As questões da Verificação de Conhecimentos foram elaboradas de modo a minimizar a possibilidade de serem resolvidas mecanicamente, apenas pela aplicação de algoritmos, por exemplo. Também foram evitadas questões que envolvessem apenas memorização – sendo que na segunda fase do vestibular às vezes são atribuídos pontos aos candidatos como resultado mais da memorização do que do uso de habilidades cognitivas mais complexas. Finalmente, o fato de a prova da segunda fase da Fuvest ser dissertativa e a Verificação de Conhecimentos consistir em testes de múltipla escolha também contribui para que a correlação entre as notas de uma e de outra se afaste de 1. A partir do valor do coeficiente de correlação, conclui-se, portanto, que os dados não se relacionam suficientemente de modo a se poder dispensar a Verificação de Conhecimentos e basear-se exclusivamente na avaliação da Fuvest como diagnóstico. A Verificação de Conhecimentos traz, assim, uma informação diferenciada, que serve aos nossos propósitos com esses alunos.

Investigações sobre as concepções de alguns conceitos de química dos ingressantes nos cursos de graduação do IQ-USP

Na Tabela 1 compilamos os dados de todas as turmas nos principais problemas apresentados por elas. Essa tabela mostra as porcentagens de respostas dos alunos dos diferentes cursos nos anos de 2003 a 2006, que apresentaram algum tipo de concepção alternativa discriminada na primeira coluna da tabela.

Os resultados com a prova de Verificação de Conhecimentos mostram que, apesar de as médias gerais dos alunos do Bacharelado, Química Ambiental e Licenciatura estarem numa ordem decrescente, ao se analisar os tipos de erros cometidos em cada questão, percebe-se uma maior homogeneidade entre os estudantes. Das respostas dissertativas às questões analisadas na prova de Verificação de Conhecimentos de 2003 podemos afirmar que não houve uma diferenciação significativa entre os alunos dos três cursos quanto aos erros apresentados. As maiores dificuldades dos alunos apareceram nas mesmas questões e as concepções alternativas são semelhantes nesses estudantes, o que, aliás, corrobora outros dados da literatura os quais sugerem que essas concepções têm a característica de serem estáveis, difíceis de serem mudadas e apresentarem um caráter generalizado entre os estudantes.12

Como somente a prova de 2003 trazia questões abertas, iremos nos reportar a algumas respostas dessa turma para exemplificar os erros cometidos pelos estudantes. Para as demais turmas, mostramos somente as porcentagens dos erros. Entretanto, acreditamos que, se tivéssemos as respostas justificadas dos alunos dos demais anos, teríamos erros semelhantes em todas as turmas analisadas, a julgar pelas porcentagens dos erros encontradas. A seguir apresentamos uma análise dessas respostas.

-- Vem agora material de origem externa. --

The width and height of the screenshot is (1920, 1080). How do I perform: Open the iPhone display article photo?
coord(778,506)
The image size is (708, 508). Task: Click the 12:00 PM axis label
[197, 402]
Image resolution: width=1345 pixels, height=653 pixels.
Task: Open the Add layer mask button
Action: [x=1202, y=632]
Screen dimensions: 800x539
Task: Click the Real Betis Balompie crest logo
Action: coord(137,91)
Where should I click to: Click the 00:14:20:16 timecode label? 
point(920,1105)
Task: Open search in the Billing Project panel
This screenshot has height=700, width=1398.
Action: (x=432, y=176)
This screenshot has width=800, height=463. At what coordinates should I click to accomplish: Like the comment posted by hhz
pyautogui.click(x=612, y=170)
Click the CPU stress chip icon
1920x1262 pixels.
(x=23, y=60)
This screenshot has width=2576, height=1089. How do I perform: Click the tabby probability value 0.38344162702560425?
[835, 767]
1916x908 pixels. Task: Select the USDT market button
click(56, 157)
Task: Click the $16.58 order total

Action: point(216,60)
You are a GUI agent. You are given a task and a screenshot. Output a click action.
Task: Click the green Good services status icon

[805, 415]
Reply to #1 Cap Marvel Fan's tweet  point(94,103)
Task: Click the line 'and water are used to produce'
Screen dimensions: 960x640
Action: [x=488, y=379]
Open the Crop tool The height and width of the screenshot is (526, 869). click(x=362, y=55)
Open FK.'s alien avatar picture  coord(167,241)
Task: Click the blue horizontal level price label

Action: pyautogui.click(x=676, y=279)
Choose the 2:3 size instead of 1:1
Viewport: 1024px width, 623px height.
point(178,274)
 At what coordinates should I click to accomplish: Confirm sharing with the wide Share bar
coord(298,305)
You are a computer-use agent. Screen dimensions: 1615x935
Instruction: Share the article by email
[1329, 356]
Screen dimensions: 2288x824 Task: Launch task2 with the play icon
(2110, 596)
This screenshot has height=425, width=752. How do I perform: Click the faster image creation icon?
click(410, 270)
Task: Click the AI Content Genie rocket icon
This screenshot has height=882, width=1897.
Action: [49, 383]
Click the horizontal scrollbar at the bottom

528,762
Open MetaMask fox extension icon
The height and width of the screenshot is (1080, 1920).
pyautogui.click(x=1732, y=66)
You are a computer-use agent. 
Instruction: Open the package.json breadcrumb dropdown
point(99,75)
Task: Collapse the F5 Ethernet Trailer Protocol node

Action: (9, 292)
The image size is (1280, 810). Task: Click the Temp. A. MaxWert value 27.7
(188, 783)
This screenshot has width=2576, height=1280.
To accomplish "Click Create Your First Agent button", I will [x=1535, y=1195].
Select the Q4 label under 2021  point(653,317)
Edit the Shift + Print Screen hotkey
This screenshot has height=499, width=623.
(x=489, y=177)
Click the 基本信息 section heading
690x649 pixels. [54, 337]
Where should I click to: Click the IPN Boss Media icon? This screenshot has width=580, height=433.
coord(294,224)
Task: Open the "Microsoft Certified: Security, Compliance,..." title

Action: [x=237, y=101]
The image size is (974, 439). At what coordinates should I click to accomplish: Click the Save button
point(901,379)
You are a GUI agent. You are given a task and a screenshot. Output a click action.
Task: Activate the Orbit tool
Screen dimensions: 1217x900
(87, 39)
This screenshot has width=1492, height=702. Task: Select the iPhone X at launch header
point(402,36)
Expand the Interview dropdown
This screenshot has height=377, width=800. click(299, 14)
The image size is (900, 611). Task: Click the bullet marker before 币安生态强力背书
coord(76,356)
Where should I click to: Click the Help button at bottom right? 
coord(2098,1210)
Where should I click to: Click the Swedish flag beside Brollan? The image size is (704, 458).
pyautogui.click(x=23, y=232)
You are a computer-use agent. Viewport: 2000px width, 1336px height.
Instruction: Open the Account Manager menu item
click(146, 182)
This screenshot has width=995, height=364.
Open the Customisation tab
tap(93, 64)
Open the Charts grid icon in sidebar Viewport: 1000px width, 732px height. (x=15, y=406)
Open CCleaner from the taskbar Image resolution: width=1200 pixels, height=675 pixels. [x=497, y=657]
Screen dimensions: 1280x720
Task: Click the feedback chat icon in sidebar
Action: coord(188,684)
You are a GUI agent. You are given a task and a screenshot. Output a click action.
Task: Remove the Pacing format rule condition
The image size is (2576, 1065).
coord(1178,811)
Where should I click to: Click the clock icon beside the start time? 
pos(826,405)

O exame de 2003 foi feito por 109 alunos, o que representa 91% dos ingressantes naquele ano. Desses, 57 estavam matriculados no curso diurno de Licenciatura e Bacharelado em Química, 28 no curso noturno de Bacharelado em Química Ambiental e 24 no curso noturno de Licenciatura em Química.

Macro vs micro

Falhas na distinção entre propriedades macro e microscópicas dos materiais podem ser analisadas pelas respostas dadas à questão a seguir:

Um fio metálico tem as seguintes características:

a) conduz eletricidade

b) tem cor marrom

c) é maleável

d) apresenta alto ponto de fusão

e) apresenta alta densidade

Suponha que você pudesse isolar um átomo do fio metálico.

Qual(is) das cinco propriedades este átomo teria?

Pelos dados apresentados na Tabela 1, observamos o pior desempenho da turma de 2003. O fato de um único átomo não poder apresentar propriedades como condutividade elétrica, cor, maleabilidade ou ainda mudança de estado físico foi compreendido por apenas ca. 10% da turma. Nessa turma, 54% das respostas atribuíam "alta densidade" a um átomo de um elemento metálico isolado. Esta propriedade não constava nas alternativas da questão nos demais anos, quando o índice de erro foi consideravelmente menor. A segunda propriedade mencionada como sendo característica de um átomo isolado foi "alto ponto de fusão". Essa é uma concepção descrita na literatura para estudantes de outros países e em diferentes níveis de ensino.13

Algumas respostas representativas dos estudantes podem ser observadas a seguir:

"Ele teria a propriedade b (tem cor marrom), pois reflete esta faixa de luz." (prova 11)

"Esse átomo conduziria eletricidade e apresentaria alto ponto de fusão. Propriedades ligadas ao elemento e não à matéria em si." (prova 13)

"Conduziria eletricidade, já que poderia ganhar ou perder elétrons." (prova 26)

"Apenas os itens (a) e (d), pois eles não dependem da quantidade, da forma ou da disposição dos átomos no recipiente, ou seja, são propriedades microscópicas." (prova 52)

Na prova de múltipla escolha existia a alternativa que indicava a possibilidade de que nenhuma das propriedades macroscópicas apresentadas fosse encontrada no átomo isolado; acredita-se que esta opção direta tenha facilitado a questão, induzindo os alunos a um raciocínio mais crítico. Apesar disso, temos índices de erro significativos nos demais anos nessa questão, variando de 26 a 56%. Comparando os três diferentes cursos, as maiores porcentagens de erros são encontradas nos alunos da Química Ambiental e Licenciatura noturnos.

Mudança de estado

Ao serem questionados sobre a composição das bolhas na água fervente, na questão apresentada abaixo, vários problemas foram encontrados.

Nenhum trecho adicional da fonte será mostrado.